Early indicators of change: divergent climate envelopes between tree life stages imply range shifts in the western United States
To determine if differences in climate envelopes for six coniferous tree species and two life stages (trees and seedlings) suggest a potential for species range contractions, expansions or shifts in response to climate change and if these patterns differ between subalpine (i.e. cool-climate) and montane (i.e. warm-climate) species.
The dry domain of the western United States.
Using data from the Forest Inventory and Analysis National Program, we quantified the relationship between probability of occurrence and climate for adults and seedlings of each species with a Bayesian logistic regression. Assuming that distributional differences between life stages highlight shifting regeneration patterns relative to adult trees, we assessed differences between seedlings and adult trees based on predicted probabilities of occurrence and climate envelope boundaries.

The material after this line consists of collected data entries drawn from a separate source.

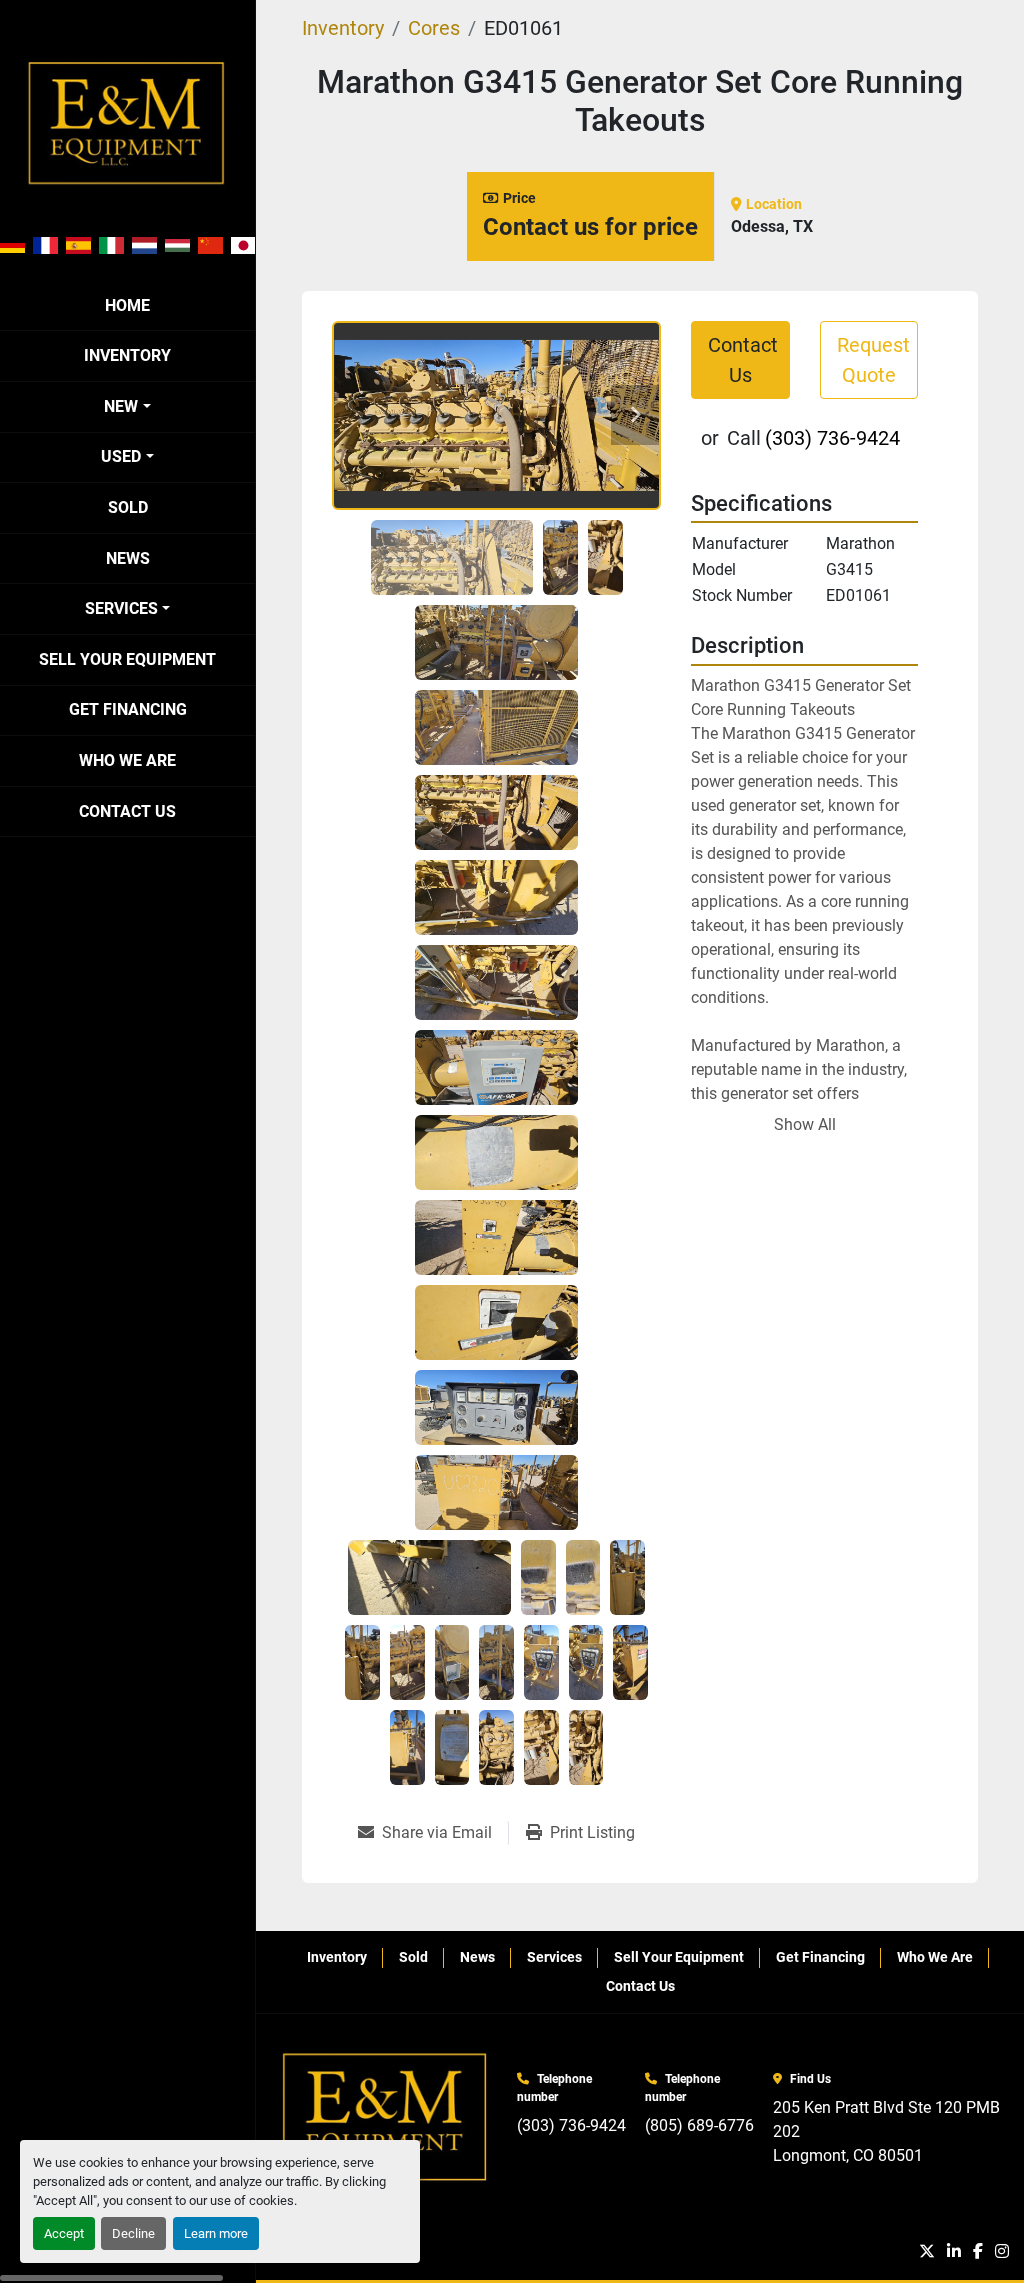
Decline (133, 2233)
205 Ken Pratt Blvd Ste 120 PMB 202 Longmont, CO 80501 (888, 2131)
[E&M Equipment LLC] (386, 2117)
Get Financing (128, 709)
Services (121, 608)
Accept (64, 2233)
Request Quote (873, 360)
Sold (128, 507)
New (121, 406)
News (128, 558)
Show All (805, 1124)
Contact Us (127, 811)
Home (127, 305)
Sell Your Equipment (127, 659)
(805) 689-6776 (699, 2125)
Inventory (127, 355)
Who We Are (127, 760)
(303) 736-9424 (832, 438)
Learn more (216, 2233)
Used (121, 456)
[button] (127, 407)
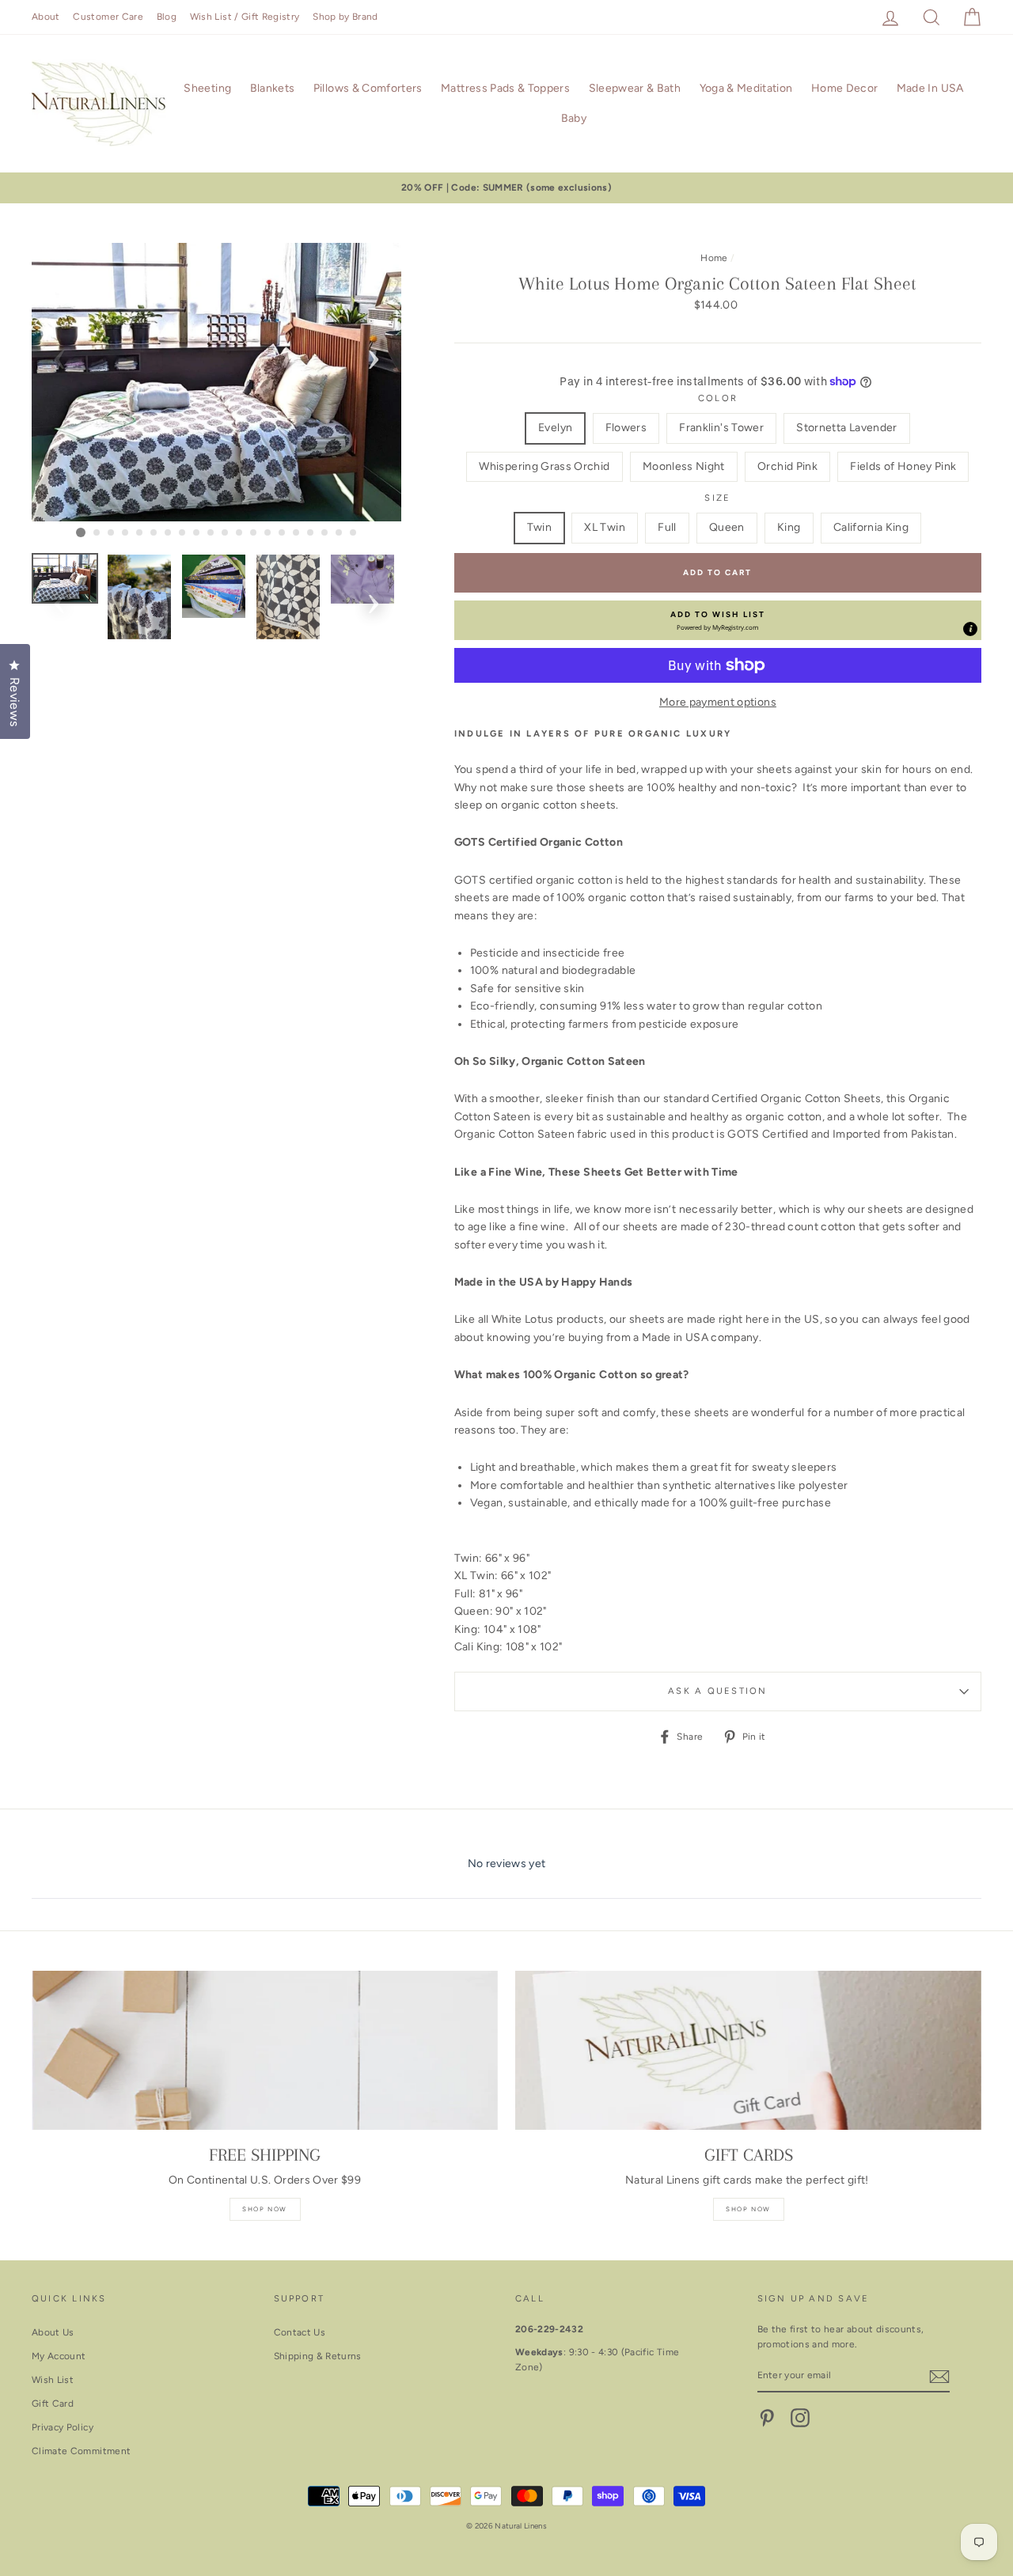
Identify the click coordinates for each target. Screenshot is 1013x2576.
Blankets (272, 88)
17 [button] (311, 533)
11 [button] (226, 533)
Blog (166, 16)
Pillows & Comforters (368, 88)
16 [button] (297, 533)
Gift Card (53, 2403)
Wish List (53, 2379)
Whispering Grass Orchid (544, 466)
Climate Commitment (81, 2451)
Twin (539, 527)
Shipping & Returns (318, 2356)
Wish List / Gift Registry (245, 16)
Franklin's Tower (721, 427)
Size (717, 497)
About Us (53, 2332)
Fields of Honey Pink (903, 466)
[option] (506, 187)
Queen (727, 527)
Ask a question (717, 1690)
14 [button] (268, 533)
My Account (59, 2356)
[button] (717, 620)
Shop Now (264, 2209)
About (46, 16)
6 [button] (154, 533)
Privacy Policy (62, 2427)
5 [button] (140, 533)
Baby (573, 118)
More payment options (717, 702)
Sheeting (207, 88)
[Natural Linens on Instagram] (800, 2417)
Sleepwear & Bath (635, 88)
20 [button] (354, 533)
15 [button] (282, 533)
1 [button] (80, 532)
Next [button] (373, 354)
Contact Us (300, 2332)
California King (871, 527)
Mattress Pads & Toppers (505, 88)
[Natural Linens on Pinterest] (766, 2417)
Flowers (626, 427)
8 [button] (183, 533)
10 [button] (211, 533)
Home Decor (844, 88)
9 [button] (197, 533)
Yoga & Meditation (746, 88)
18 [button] (325, 533)
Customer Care (108, 16)
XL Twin (604, 527)
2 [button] (97, 533)
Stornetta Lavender (846, 427)
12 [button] (240, 533)
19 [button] (339, 533)
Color (718, 397)
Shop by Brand (345, 16)
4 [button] (126, 533)
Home (713, 257)
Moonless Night (684, 466)
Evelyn (555, 427)
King (788, 527)
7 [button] (169, 533)
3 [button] (112, 533)
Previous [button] (59, 354)
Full (667, 527)
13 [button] (254, 533)
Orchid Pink (787, 466)
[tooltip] (970, 629)
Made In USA (930, 88)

Differences between occurrence probabilities for seedlings and adults were greatest for montane, as opposed to subalpine, species and along range margins, especially in the southern and western portions of the study area. Climate envelope boundaries of seedlings differed from adult trees most frequently in montane species and often suggested range contractions or range shifts, as opposed to range expansion.
Our results indicated that climate-induced contractions and shifts in seedling distribution in response to recent change are already under way and are particularly severe in montane tree species. While adult trees may persist for hundreds of years without significant regeneration, tree species ranges will eventually contract where tree regeneration fails.